Task statement: From the data that follows, print exactly the lines starting at the one containing "Instruction: Activate the Select tool" and ending at the one containing "Task: Click the"; include both of them and nothing more.

Input data:

•••

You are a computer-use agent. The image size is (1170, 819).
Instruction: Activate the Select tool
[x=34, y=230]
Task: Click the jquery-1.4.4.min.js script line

•••

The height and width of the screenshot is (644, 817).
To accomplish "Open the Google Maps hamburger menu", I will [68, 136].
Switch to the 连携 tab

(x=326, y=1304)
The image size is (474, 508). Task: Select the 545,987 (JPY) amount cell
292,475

•••

The answer:
Instruction: Activate the Select tool
[x=34, y=230]
Task: Click the jquery-1.4.4.min.js script line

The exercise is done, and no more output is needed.